Date: 09:13:20 01/10/04

Go up one level in this thread


On January 10, 2004 at 11:51:46, Robert Hyatt wrote:

>On January 10, 2004 at 11:30:52, Lars Bremer wrote:
>
>>Hi,
>>
>>>I have to buy a new OS :-((
>>
>>Win2k does support HT. It handles HT as two different physical processors. WinXP
>>can handle these virtual processors.
>>
>>>The biggest wish is a good Service Pack for Windows NT4 (SP7) with USB, >Directx9
>>>and Hyperthreading support!
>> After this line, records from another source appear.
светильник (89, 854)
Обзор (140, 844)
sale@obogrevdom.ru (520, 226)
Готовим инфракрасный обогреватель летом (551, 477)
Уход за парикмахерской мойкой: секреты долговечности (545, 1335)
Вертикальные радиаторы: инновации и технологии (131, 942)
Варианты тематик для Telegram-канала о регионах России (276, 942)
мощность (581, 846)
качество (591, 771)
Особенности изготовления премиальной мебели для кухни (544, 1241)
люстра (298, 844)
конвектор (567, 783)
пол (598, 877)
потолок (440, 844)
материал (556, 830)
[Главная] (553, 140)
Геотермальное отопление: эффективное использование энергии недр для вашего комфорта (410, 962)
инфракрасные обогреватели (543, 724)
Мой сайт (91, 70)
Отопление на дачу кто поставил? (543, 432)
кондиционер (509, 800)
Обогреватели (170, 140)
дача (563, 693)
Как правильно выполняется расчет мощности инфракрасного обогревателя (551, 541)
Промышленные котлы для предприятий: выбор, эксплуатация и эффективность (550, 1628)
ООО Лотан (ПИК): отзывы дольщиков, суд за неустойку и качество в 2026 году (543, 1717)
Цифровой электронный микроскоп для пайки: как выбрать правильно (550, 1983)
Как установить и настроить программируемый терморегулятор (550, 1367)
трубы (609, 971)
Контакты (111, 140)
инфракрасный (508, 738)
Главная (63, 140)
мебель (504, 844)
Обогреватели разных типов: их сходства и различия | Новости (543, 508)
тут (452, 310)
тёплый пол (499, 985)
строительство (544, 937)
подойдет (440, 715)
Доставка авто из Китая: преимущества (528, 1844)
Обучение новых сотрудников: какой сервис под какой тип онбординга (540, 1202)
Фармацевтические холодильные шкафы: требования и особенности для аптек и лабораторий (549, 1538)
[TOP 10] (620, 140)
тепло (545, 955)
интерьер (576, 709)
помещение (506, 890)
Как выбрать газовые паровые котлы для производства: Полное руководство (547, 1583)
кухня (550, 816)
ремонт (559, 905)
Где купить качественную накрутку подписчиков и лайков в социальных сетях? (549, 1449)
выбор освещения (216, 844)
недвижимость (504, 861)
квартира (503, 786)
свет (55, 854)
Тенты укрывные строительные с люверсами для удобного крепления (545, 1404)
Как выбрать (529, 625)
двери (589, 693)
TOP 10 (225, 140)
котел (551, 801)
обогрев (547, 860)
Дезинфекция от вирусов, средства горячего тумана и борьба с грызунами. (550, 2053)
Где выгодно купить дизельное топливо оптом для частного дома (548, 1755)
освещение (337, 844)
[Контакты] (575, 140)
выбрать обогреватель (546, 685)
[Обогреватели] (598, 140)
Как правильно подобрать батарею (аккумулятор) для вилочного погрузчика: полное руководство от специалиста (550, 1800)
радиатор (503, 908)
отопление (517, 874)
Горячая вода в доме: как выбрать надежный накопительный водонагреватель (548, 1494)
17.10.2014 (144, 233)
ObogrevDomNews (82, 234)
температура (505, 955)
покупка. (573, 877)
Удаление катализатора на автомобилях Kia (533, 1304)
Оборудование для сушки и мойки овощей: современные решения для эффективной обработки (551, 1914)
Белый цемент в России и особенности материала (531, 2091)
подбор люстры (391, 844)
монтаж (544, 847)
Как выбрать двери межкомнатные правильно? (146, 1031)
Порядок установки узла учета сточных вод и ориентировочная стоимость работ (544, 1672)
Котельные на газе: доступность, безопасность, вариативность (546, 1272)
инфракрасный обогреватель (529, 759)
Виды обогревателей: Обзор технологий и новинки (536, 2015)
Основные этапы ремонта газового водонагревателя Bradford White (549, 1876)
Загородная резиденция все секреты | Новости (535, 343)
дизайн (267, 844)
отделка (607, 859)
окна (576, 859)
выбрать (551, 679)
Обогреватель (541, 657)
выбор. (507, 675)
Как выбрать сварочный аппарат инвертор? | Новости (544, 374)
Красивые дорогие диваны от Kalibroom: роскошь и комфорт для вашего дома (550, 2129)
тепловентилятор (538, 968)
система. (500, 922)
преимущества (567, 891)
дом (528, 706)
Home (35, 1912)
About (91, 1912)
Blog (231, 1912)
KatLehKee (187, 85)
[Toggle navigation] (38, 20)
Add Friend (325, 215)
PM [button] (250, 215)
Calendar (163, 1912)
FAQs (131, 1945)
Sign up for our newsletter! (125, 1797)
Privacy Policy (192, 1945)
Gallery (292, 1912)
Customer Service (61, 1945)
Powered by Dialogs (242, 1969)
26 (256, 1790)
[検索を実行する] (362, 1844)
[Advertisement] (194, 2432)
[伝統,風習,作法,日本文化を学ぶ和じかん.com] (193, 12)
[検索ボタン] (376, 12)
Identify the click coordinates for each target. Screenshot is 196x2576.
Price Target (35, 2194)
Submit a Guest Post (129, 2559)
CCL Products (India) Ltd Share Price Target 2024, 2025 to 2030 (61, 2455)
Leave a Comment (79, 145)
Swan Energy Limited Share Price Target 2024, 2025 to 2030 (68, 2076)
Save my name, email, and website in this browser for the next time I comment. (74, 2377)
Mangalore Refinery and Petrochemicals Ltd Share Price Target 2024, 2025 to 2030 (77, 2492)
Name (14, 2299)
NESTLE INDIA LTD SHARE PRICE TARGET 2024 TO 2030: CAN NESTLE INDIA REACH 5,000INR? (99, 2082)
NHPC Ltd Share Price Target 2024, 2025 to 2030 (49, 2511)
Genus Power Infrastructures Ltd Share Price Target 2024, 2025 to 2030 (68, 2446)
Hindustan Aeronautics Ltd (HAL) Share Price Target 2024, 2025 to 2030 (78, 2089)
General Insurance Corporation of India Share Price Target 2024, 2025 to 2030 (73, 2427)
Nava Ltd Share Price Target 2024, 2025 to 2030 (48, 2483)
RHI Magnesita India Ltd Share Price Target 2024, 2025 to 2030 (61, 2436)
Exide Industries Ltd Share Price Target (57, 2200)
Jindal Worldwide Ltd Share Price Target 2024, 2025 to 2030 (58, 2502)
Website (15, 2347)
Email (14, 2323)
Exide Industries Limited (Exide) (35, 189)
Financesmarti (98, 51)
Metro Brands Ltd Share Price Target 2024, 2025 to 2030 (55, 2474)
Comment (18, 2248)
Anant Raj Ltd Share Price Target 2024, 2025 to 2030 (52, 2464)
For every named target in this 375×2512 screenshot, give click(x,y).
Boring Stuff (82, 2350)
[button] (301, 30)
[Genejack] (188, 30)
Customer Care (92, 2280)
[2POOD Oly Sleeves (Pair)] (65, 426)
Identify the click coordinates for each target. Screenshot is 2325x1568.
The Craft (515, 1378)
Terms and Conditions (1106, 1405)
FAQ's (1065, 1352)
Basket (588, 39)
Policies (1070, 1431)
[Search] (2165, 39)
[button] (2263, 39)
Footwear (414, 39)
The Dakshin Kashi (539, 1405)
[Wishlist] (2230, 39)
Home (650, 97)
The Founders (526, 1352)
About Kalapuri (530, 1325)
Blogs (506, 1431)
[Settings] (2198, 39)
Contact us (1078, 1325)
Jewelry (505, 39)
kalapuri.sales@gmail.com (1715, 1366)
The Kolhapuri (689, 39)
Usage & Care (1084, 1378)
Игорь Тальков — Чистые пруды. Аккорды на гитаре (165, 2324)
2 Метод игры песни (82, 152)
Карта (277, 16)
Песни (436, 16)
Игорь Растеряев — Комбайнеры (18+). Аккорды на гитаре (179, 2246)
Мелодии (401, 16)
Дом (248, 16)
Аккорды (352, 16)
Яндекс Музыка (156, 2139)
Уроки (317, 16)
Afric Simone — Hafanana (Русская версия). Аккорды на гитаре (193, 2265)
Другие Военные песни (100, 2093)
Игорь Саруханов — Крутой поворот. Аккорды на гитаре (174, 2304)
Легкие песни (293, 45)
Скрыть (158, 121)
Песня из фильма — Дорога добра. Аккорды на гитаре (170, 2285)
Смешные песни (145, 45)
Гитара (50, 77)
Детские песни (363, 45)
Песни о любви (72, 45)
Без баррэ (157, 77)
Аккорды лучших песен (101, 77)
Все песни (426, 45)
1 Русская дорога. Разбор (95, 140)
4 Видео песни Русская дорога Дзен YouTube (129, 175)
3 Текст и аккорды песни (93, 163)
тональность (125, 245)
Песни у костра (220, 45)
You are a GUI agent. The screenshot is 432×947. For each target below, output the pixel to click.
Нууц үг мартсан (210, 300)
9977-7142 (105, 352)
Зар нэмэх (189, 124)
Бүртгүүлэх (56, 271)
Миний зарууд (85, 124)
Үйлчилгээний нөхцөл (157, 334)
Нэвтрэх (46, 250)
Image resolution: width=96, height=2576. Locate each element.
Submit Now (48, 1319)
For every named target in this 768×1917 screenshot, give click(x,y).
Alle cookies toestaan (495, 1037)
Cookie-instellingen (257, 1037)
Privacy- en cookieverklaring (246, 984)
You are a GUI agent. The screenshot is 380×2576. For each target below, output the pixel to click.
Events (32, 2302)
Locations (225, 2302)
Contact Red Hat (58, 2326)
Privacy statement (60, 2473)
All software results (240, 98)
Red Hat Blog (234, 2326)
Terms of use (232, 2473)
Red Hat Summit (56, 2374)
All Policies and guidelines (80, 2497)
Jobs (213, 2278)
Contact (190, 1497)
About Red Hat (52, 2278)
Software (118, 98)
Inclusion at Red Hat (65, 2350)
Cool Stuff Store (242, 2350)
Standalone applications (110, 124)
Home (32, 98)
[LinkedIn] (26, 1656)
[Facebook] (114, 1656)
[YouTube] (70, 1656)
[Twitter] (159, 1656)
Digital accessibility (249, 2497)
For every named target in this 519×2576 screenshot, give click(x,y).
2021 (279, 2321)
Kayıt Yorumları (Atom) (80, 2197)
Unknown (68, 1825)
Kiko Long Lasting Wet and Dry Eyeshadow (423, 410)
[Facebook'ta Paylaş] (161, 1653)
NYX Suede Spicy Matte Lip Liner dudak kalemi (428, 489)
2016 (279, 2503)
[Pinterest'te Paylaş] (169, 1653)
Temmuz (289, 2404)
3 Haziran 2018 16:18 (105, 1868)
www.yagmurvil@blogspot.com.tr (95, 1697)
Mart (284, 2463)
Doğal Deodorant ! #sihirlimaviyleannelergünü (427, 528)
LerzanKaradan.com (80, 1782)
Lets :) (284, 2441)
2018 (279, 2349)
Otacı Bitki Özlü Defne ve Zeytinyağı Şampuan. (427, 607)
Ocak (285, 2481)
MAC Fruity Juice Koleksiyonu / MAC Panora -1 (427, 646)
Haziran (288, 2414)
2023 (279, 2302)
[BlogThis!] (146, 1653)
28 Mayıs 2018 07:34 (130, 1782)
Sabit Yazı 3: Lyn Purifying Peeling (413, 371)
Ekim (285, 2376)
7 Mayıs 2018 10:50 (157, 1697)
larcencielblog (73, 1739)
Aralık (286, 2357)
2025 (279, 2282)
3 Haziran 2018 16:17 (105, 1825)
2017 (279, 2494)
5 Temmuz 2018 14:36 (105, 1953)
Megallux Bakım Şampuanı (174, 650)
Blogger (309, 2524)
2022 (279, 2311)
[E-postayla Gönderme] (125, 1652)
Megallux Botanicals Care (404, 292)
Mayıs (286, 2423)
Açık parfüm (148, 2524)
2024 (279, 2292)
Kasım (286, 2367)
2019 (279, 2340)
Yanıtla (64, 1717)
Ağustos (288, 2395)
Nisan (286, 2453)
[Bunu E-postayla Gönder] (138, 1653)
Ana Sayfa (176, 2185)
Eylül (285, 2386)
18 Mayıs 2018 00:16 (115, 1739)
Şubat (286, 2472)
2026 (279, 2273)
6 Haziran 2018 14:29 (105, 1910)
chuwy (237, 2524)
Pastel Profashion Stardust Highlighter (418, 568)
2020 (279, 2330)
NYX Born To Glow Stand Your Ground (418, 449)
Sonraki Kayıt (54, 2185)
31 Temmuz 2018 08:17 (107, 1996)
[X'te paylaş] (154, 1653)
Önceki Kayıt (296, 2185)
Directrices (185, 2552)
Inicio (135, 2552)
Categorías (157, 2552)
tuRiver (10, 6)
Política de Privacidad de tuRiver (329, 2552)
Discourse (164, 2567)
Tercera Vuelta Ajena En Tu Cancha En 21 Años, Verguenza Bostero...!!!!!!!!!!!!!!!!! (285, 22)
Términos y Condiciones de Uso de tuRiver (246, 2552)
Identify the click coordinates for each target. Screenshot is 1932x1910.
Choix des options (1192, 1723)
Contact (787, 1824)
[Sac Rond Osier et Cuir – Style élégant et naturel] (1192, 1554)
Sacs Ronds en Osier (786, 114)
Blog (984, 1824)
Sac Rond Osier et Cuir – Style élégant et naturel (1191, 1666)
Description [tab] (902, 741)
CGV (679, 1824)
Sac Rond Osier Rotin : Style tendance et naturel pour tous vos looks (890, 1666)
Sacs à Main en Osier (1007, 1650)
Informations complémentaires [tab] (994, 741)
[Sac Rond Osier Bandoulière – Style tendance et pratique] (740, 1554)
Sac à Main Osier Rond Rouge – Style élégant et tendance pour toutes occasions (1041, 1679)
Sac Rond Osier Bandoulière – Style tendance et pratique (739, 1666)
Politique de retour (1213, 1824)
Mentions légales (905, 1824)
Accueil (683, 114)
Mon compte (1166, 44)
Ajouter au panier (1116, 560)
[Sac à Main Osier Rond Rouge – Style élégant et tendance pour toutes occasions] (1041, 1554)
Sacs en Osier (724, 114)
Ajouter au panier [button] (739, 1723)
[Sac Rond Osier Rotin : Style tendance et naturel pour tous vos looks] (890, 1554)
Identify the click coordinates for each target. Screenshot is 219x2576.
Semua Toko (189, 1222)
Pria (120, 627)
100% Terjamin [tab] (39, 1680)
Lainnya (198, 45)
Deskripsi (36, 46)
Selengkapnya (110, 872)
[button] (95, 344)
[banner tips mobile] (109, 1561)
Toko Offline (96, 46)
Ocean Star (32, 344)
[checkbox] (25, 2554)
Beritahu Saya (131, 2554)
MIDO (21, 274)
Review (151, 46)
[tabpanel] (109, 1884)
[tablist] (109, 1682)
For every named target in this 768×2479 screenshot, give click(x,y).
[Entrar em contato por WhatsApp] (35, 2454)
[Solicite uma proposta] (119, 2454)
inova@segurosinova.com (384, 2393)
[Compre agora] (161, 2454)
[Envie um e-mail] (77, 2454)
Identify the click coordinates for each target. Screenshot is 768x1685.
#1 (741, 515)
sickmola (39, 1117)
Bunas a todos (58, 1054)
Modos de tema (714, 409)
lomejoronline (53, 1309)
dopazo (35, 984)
That's all :-)
>>
>>It exists and is called Windows XP
>>
>>>BTW:
>>>Bob do you think that SCSI is better as S-ATA (interesting for me if I used on
>>>two harddisk 5-pieces for engine-engine matches with ponder = on on dual Xeon.
>>>After my first test it seems that S-ATA is just great for tablebases.
>>
>>Lol, SATA-drives are exactly the same as PATA-drives, there are no differences.
>>I count them twice, believe me.
>>Normally there is only a special chip at the drive's board to convert parallel
>>to serial.
>>
>>If you want to know which kind of drive is better to store and use tablebases,
>>you should read CSS 4/03, where I compared some different hard drives under this
>>point of view.
>>15k-SCSI was the best, but it was not as fast as one could think, and modern
>>ATA-drives are very fast too.
>
>SCSI drives offer far more than the IDE and IDE-followon SATA drives.
>
>(1) 320mb/sec burst transfers, double SATA, 2.5X IDE.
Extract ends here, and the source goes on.